Rick Moen rick at linuxmafia.com
Fri, 14 Jun 2002 10:37:16 -0700

Quoting Paul Thomas (paul@cuenet.com):

> Right on. I guess what I'm trying to figure out is, if I open a 'plain
> text' file from someone else, does my OS insert the line breaks or do
> they come enclosed with the 'plain text' file. 

When the author composed the file, he or his software inserted what are
locally considered to be an endline sequence of normally-invisible
control characters.  Which control characters are considered the normal
endline sequence is an OS-dependent convention as described yesterday.

Pico and less (the programs you mentioned) expect to see the
normally-invisible character ASCII #10 decimal (the linefeed = LF
character).  But the convention on MacOS is to use ASCII #13 decimal
(the carriage return = CR character, instead of LF.  So, pico or less 
does _not_ see what it considers a valid endline sequence, but instead a 
peculiar non-displayable character that it reflects by showing the 
Control-key combination that can produce it, Control-M, signified as ^M.

Other editors might be a little more sophisticated and figure out what's 
going on.  Or you can use that simple "tr" transform I posted yesterday,
to fix the file.  That fix works because it strips out the CR characters
and inserts LF in the place of each.  Next time pico or less encounters
the (changed) file, it sees what it considers valid endline signals
instead of funky control characters it sees no purpose for.  And thus
it acts on the signal at each such point in the text, going back to 
column 1, dropping down a line, and continuing. 

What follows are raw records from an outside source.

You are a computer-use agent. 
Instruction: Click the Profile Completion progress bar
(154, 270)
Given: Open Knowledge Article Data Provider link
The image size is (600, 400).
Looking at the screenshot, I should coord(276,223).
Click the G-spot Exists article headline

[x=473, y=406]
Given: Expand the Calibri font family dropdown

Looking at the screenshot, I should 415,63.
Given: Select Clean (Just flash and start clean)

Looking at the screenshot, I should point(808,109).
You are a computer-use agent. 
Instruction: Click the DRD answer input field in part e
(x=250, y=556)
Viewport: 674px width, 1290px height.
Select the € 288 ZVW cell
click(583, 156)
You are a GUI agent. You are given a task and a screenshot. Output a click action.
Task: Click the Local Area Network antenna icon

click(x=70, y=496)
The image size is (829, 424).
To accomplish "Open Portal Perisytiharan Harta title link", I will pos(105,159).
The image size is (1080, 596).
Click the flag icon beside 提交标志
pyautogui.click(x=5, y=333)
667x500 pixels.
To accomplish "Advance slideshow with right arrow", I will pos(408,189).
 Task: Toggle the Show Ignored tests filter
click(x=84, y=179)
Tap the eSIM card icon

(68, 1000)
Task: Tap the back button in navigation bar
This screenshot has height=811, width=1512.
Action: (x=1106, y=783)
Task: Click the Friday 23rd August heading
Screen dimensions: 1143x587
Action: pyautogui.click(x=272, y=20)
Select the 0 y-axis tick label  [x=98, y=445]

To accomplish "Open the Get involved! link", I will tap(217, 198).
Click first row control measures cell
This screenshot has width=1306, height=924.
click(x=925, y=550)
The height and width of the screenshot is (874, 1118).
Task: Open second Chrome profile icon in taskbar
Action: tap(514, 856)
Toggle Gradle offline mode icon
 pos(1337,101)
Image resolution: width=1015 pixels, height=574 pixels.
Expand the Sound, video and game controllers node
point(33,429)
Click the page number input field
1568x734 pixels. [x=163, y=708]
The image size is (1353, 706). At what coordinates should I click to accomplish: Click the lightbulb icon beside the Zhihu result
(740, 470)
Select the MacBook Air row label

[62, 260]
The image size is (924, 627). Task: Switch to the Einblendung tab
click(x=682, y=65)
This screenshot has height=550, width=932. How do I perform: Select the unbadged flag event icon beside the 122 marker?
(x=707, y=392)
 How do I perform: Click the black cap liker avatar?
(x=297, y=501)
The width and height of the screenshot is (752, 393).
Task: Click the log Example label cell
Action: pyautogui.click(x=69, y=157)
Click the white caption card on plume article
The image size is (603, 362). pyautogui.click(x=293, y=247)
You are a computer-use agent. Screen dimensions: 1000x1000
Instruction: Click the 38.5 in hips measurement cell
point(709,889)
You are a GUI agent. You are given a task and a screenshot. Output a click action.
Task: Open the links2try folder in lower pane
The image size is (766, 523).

Have a look at this page, and especially at the section labelled "ASCII
Table":  http://www.mindspring.com/~jc1/serial/Resources/ASCII.html
That's the 128-character, 7-bit ASCII character set.  Notice that the
first 32 entries are non-printable characters that by convention have 
various programmatic purposes -- generally to control hardware, which is 
why they're called control characters.  One way to generate them (which
may not work in some software) is to hold down the Control shiftkey and 
hit the regular typewriter key associated with it.  E.g., the Backspace
= BS control character, ASCII #8, can be generated by holding down
Control and typing "H".  That's indicated in the table as ^H.